Fazit: Richard Linklaters Film strahlt eine ebenso großartige formale Neuerungsbereitschaft und Eigenständigkeit aus, wie seinerzeit Ridley Scotts „Blade Runner“. Nur in der Dimension des Films, in Linklaters Verzicht auf Bombast und Monumentalität, die dem „Blade Runner“ fast in jeder Minute innewohnt, unterscheidet er sich grundsätzlich von Ridley Scotts Epoche machendem Werk. Während Scott die große Oper inszeniert, zielt Linklater auf ein ungleich subtileres kammermusikalisches Spiel. Damit wahrt er eine weitaus größere Nähe zu Buchstaben und Geist von Philip K. Dicks Welt, als alle seine Vorgänger. Im Gegensatz zu Ridley Scott und Paul Verhoeven nimmt er sich zudem eines ungleich schwerer zugänglichen Romans an, der auf publikumswirksame Genreelemente fast völlig verzichtet.

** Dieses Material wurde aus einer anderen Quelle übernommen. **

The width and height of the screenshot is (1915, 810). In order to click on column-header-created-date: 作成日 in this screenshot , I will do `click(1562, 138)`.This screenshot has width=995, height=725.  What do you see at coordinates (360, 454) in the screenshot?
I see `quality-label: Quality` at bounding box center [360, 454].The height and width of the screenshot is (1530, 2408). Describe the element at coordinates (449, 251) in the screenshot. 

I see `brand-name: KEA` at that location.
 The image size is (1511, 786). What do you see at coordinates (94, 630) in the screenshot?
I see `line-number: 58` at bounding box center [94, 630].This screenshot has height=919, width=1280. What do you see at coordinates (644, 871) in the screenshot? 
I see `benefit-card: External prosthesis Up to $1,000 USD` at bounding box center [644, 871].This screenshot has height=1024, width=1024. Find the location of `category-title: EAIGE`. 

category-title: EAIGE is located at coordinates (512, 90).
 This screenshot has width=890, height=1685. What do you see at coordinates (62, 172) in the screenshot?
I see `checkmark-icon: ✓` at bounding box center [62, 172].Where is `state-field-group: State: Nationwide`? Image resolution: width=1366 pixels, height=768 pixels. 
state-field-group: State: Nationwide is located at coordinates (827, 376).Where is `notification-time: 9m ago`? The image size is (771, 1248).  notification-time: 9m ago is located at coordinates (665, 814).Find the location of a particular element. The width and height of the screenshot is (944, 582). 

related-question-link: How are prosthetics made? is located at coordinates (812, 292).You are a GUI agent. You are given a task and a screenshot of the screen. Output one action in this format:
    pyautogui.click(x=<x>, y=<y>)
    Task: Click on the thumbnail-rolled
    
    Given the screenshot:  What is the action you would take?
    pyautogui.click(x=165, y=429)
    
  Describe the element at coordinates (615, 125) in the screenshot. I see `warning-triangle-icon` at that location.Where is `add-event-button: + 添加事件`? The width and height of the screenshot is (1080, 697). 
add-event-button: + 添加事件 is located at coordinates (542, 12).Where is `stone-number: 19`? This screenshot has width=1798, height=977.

Man muss kein Prophet sein, um diesem Film einen schwereren Weg als anderen Dick Verfilmungen vorauszusagen. Aber auf Grund seiner inhaltlichen und formalen Substanz könnte er überdauern, auch wenn er sich in aktuelle Debatten nur sehr leisetreterisch einmischt. Das sind aber sehr geringe Einwände, die seine Leistung nicht schmälern sollen.